Instructions to follow
Emit only the lines from the line containing "Where should I" through the last line of the entries, unchanged.

Raw data

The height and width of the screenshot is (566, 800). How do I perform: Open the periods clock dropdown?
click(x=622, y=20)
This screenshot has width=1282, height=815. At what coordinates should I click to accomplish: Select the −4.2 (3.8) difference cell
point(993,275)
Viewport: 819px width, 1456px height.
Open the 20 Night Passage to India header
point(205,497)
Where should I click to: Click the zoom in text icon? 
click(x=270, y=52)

Task solution
Where should I click to: Click the zoom in text icon? 
click(x=270, y=52)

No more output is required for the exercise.